Answer:
Explanation:
Part A:
Table for H(t) = −16t² + 90t + 50:
x y
1 124
2 166
3 176
4 154
Table for g(t) = 28 + 48.8t:
x y
1 76.8
2 125.6
3 174.4
4 223.2
H(t) = −16t² + 90t + 50
H(1) = −16(1)² + 90(1) + 50
H(1) = 124
H(t) = −16t² + 90t + 50
H(2) = −16(2)² + 90(2) + 50
H(2) = 166
H(t) = −16t² + 90t + 50
H(3) = −16(3)² + 90(3) + 50
H(3) = 176
H(t) = −16t² + 90t + 50
H(4) = −16(4)² + 90(4) + 50
H(4) = 154
g(t) = 28 + 48.8t
g(1) = 28 + 48.8(1)
g(1) = 76.8
g(t) = 28 + 48.8t
g(2) = 28 + 48.8(2)
g(2) = 125.6
g(t) = 28 + 48.8t
g(3) = 28 + 48.8(3)
g(3) = 174.4
g(t) = 28 + 48.8t
g(4) = 28 + 48.8(4)
g(4) = 223.2
The solution to H(t) = g(t) is located between the third and fourth second.
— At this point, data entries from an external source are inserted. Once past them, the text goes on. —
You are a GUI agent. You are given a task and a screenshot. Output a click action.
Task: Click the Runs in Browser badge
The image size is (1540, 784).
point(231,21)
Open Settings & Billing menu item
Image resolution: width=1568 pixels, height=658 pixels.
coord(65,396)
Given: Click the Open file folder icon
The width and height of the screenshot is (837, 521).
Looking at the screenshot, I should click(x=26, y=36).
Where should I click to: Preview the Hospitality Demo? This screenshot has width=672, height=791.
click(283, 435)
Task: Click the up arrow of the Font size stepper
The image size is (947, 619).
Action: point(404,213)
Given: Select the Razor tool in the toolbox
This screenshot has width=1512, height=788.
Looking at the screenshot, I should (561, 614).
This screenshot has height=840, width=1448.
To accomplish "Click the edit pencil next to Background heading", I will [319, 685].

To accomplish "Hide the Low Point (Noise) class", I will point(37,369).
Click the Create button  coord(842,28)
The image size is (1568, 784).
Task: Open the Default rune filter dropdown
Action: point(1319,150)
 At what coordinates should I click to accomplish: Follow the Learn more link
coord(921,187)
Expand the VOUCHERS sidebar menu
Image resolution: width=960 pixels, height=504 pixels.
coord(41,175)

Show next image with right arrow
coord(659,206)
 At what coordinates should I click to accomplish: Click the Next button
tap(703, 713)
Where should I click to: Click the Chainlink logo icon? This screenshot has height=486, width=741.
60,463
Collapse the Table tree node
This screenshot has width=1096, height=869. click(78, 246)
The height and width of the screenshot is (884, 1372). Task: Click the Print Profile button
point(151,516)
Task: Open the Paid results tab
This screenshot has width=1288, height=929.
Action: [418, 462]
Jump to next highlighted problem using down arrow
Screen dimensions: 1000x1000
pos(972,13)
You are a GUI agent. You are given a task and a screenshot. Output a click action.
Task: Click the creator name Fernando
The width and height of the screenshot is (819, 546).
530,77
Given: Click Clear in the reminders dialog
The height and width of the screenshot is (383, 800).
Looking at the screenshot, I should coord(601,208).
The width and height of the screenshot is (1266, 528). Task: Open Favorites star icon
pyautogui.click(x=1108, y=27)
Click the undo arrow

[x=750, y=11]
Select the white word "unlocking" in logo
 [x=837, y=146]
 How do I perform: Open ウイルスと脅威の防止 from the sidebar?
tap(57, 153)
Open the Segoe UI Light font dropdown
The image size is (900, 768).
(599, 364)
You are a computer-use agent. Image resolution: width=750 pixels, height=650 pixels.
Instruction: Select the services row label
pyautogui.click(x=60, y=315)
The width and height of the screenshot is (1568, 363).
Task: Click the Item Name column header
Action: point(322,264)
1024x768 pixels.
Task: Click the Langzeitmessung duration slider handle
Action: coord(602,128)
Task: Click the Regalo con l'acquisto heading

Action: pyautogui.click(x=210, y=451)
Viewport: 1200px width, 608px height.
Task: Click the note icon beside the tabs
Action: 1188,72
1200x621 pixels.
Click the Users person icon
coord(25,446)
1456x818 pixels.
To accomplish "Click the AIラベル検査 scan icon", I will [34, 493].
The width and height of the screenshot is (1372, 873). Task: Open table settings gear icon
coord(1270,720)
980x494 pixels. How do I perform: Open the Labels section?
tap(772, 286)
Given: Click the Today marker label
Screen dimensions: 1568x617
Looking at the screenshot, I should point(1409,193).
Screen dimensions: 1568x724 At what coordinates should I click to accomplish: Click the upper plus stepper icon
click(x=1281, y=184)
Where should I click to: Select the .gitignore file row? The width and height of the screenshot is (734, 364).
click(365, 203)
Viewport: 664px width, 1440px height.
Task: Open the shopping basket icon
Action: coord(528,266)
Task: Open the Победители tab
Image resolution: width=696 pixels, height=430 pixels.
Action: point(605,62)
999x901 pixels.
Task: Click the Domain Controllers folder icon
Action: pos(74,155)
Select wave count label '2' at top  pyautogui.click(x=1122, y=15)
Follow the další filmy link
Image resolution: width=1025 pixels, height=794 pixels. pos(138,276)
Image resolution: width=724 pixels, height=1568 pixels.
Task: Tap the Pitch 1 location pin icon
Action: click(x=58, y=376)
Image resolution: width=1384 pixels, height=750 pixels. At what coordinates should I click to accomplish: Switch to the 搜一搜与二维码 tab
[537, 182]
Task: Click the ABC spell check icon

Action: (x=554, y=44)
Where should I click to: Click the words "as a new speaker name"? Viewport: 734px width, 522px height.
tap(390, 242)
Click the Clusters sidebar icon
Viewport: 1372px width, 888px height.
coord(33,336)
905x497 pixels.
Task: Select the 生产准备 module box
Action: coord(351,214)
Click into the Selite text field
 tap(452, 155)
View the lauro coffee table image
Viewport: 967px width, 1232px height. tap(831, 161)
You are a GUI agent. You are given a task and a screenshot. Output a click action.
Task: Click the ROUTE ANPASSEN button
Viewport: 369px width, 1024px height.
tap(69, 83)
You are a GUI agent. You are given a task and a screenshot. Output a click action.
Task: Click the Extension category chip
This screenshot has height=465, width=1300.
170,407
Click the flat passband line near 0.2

The y values of H(t) and g(t) get closer and closer relative to the time, but at the fourth second the y values are farther apart. Between these two seconds, both tables of values would have the same ordered pair.
Part B:
The solution from part A for H(t) and g(t) represents the point where both objects pass while flying. At this point, the two objects would collide, changing their flight paths and equations. The equations of H(t) and g(t) are no longer valid after this point.